Miko Gitlab Repository

94683598

Endpointing Model for Speaker Recognition

Python 3.7+ Hugging Face Transformers ONNX Runtime Triton Inference Server

Overview

This script implements an integrated continuous conversation pipeline composed of three primary submodules:

  1. VAD (Voice Activity Detection):
    Uses an ONNX-based model to continuously analyze incoming audio chunks. The raw audio is first normalized and converted into a log-mel spectrogram (with 80 mel bins) before running inference. The VAD determines whether speech is currently present or absent.

  2. ASR (Automatic Speech Recognition):
    Utilizes the Azure Speech SDK to transcribe finalized audio segments into text.

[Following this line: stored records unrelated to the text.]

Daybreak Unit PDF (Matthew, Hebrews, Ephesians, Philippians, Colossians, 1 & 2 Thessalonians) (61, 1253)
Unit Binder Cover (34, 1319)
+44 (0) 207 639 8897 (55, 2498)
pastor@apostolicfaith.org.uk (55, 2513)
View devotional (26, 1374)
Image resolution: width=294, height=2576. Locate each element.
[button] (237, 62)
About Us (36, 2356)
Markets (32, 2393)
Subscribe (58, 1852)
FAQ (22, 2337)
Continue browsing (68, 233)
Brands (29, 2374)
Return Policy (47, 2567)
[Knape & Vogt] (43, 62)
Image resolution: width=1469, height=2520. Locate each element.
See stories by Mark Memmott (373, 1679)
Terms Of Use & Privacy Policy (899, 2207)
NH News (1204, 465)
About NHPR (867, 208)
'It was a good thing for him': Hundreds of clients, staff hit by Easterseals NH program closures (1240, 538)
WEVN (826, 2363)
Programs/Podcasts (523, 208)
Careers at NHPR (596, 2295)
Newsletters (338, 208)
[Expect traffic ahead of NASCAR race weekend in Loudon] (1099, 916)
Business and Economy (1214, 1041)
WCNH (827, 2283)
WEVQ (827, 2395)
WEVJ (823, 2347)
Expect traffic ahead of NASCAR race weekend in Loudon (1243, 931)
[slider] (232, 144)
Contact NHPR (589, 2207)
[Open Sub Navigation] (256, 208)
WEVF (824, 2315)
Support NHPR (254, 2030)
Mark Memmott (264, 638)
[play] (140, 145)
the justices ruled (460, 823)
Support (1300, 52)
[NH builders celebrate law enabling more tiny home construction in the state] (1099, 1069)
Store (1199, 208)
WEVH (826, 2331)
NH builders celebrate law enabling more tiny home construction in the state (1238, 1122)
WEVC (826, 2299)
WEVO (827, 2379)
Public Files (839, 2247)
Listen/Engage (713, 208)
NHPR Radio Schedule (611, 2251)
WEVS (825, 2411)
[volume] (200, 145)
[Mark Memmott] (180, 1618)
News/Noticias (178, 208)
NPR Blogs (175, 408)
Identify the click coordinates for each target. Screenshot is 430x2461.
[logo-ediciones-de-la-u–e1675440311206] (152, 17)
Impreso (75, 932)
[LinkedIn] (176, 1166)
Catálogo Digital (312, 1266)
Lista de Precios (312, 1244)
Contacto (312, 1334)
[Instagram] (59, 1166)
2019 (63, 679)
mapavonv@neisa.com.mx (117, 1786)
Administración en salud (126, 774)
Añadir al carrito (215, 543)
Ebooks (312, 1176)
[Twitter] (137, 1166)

Audio segments are written to a temporary WAV file and sent to Azure via the recognize_once() API.

  3. Endpointing:
    Uses a fine-tuned DistilBERT model (loaded via Hugging Face Transformers) to decide whether the recognized text (accumulated from ASR) forms a complete utterance. A rolling context (default 20 words) is maintained and evaluated. The endpointing decision is used to "finalize" an utterance immediately if it is classified as complete.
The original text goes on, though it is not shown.